What I consider to be family may not be your common definition found in wikipedia, but I care the most about a lot of folks and I come to find that a lot of folks care about me. 
I may not join family during the holidays but I know they are there for me. When I need support I can find it. When I need encouragement and affirmation, it can be a text away. Though certain situations can make me feel unloved, I know deep down I am loved and God is to be glorified rather than circumstances.  Above all it is Christ Who strengthens me. To have a loving Family on top of that, what better gift could you possibly ask for during Christmas time? 

Though things never seem to go as planned and though being alone while everyone else is celebrating can be a bummer...I am thankful for this special day the Lord has made. 
I'm thankful for time to sit still, relax, and REST. True Rest in the Lord is like no other. I'm thankful for time to reflect and take Joy in the God of my salvation. I'm thankful for those who sacrifice their traditional family settings to include a kid who has no place to go. I'm thankful for turkey and some burnt pecan pie. I'm thankful for coffee and a delectable Christmas tree cake. I'm thankful for those serving all across the country right now as I type. I'm thankful for the amazing time spent in Asia this time last year. Oh how I miss it so and wish I were there again at this very moment. I'm thankful for my Mammaw and another year I could spend with her cute lil ole self. I'm thankful for Everything God has chosen to bestow and bless me with. I am thankful for what the word "family" looks like in my life.

Task details:
Please write out the whole Christmas reflection on family above, word for word.

Given data:
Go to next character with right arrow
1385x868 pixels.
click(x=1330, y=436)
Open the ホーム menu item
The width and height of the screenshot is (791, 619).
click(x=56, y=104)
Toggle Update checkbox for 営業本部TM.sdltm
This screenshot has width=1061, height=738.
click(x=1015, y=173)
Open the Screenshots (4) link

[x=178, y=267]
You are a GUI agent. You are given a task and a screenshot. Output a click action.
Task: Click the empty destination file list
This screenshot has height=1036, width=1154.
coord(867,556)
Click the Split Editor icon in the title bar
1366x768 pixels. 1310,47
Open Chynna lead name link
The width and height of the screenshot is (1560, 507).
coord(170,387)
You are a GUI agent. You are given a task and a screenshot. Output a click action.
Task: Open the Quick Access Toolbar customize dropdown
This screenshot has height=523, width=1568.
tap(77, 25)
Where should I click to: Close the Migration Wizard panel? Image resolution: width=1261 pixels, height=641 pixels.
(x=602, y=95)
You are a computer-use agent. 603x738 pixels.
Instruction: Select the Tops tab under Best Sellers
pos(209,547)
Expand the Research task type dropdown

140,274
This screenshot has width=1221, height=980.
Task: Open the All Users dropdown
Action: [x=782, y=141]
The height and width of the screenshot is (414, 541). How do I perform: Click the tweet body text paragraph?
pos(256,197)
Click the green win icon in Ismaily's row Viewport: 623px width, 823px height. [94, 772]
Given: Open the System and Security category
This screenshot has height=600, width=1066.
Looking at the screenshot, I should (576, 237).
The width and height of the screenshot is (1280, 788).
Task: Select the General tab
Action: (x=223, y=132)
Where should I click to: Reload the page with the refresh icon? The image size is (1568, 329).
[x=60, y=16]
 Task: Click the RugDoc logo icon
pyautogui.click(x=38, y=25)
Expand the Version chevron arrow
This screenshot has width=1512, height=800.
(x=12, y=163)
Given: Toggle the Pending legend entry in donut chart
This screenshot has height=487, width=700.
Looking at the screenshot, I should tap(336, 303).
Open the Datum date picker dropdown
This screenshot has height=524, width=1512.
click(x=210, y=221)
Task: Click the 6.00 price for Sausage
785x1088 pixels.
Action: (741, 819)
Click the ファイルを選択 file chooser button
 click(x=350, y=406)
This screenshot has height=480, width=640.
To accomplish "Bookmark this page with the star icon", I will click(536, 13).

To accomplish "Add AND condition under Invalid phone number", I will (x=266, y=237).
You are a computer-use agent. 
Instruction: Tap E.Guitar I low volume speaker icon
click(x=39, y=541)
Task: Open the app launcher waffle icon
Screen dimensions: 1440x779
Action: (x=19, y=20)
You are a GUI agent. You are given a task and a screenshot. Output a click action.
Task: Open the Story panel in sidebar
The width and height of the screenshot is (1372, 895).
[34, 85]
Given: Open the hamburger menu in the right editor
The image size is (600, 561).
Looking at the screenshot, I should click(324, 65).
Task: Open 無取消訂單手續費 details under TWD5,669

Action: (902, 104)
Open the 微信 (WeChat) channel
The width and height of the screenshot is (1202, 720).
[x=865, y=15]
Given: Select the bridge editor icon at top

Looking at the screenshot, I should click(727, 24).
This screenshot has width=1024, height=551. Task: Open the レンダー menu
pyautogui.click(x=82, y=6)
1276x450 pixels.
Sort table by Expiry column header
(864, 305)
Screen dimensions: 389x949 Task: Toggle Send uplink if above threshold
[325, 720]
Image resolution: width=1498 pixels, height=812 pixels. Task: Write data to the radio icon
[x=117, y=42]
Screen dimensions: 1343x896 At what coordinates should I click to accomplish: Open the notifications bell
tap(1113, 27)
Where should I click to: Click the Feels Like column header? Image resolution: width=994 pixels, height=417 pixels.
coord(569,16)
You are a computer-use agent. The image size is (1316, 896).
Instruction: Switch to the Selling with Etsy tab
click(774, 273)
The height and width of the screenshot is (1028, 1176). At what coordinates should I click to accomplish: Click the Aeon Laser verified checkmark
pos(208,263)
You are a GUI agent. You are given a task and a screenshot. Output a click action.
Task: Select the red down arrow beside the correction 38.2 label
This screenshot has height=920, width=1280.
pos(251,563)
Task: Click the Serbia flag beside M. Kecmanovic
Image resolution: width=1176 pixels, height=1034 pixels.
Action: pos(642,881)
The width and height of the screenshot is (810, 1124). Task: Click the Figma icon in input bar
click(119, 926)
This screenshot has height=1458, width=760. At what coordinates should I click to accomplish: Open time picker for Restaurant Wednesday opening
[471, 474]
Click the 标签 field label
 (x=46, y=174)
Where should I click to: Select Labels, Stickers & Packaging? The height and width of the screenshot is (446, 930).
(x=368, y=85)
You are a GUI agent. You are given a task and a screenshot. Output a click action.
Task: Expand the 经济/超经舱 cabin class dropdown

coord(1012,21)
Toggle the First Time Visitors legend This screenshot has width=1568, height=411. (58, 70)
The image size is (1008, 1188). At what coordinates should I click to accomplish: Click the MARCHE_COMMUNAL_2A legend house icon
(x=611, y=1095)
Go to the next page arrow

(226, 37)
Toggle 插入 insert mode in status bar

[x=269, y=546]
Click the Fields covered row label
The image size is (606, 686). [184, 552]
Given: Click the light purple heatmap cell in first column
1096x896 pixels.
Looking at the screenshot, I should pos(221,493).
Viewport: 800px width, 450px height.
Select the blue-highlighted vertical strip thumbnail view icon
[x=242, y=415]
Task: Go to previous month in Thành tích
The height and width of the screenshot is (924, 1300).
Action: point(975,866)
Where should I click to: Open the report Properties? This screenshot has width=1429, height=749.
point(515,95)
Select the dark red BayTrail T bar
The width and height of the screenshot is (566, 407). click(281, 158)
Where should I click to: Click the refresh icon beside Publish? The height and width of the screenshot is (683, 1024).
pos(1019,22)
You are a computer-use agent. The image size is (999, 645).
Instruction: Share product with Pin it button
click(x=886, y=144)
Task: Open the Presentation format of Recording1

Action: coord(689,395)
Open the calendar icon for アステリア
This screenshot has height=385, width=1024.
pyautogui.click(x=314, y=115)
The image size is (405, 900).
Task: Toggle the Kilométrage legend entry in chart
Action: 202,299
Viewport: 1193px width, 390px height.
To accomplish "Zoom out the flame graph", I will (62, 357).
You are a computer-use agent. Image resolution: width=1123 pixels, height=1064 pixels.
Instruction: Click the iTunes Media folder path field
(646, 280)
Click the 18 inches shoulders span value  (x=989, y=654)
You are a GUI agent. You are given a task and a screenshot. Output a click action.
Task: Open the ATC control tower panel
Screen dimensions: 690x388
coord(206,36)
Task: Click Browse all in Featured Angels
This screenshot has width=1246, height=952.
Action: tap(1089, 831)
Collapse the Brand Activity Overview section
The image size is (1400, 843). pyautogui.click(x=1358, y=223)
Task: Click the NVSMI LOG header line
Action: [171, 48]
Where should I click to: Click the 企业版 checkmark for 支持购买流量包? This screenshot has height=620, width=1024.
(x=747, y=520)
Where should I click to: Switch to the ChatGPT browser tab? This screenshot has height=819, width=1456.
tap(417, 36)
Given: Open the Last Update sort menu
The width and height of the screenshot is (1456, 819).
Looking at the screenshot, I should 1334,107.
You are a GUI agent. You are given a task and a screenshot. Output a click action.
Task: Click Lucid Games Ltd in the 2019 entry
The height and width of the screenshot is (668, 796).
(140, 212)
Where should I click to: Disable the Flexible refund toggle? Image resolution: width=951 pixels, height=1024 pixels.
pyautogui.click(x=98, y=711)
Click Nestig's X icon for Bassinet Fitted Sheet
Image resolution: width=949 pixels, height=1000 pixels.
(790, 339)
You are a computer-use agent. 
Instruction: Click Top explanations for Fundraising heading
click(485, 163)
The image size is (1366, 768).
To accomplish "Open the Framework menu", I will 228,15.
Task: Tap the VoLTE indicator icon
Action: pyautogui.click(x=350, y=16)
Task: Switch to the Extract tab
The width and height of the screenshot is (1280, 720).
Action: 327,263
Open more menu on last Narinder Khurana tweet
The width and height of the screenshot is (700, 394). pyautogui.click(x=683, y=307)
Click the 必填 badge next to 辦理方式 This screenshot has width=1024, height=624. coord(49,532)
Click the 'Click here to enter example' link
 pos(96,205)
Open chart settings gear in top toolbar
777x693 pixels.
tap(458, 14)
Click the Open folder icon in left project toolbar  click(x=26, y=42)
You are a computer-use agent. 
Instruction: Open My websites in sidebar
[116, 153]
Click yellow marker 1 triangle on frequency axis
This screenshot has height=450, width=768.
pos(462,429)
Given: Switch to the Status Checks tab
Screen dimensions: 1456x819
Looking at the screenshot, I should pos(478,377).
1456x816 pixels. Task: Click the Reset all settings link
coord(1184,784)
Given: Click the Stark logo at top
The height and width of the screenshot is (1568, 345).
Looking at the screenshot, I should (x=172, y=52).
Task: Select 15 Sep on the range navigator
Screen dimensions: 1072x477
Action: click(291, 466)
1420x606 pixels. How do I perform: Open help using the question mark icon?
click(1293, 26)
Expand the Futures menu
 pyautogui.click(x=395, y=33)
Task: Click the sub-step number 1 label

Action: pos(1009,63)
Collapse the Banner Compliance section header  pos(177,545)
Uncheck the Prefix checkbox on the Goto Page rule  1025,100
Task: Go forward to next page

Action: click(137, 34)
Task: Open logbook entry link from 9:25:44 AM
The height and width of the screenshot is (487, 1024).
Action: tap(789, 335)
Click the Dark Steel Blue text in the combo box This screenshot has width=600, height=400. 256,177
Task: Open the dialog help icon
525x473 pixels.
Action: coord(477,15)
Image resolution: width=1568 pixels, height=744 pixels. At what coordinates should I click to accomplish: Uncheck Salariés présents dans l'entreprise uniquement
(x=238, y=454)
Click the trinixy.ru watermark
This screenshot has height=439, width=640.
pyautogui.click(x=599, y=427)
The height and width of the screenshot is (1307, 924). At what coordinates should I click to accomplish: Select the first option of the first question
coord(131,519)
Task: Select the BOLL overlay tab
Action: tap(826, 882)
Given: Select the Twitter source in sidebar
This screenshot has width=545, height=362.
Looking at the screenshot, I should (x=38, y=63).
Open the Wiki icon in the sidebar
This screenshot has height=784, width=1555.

Written reply:
What I consider to be family may not be your common definition found in wikipedia, but I care the most about a lot of folks and I come to find that a lot of folks care about me. 
I may not join family during the holidays but I know they are there for me. When I need support I can find it. When I need encouragement and affirmation, it can be a text away. Though certain situations can make me feel unloved, I know deep down I am loved and God is to be glorified rather than circumstances.  Above all it is Christ Who strengthens me. To have a loving Family on top of that, what better gift could you possibly ask for during Christmas time? 

Though things never seem to go as planned and though being alone while everyone else is celebrating can be a bummer...I am thankful for this special day the Lord has made. 
I'm thankful for time to sit still, relax, and REST. True Rest in the Lord is like no other. I'm thankful for time to reflect and take Joy in the God of my salvation. I'm thankful for those who sacrifice their traditional family settings to include a kid who has no place to go. I'm thankful for turkey and some burnt pecan pie. I'm thankful for coffee and a delectable Christmas tree cake. I'm thankful for those serving all across the country right now as I type. I'm thankful for the amazing time spent in Asia this time last year. Oh how I miss it so and wish I were there again at this very moment. I'm thankful for my Mammaw and another year I could spend with her cute lil ole self. I'm thankful for Everything God has chosen to bestow and bless me with. I am thankful for what the word "family" looks like in my life.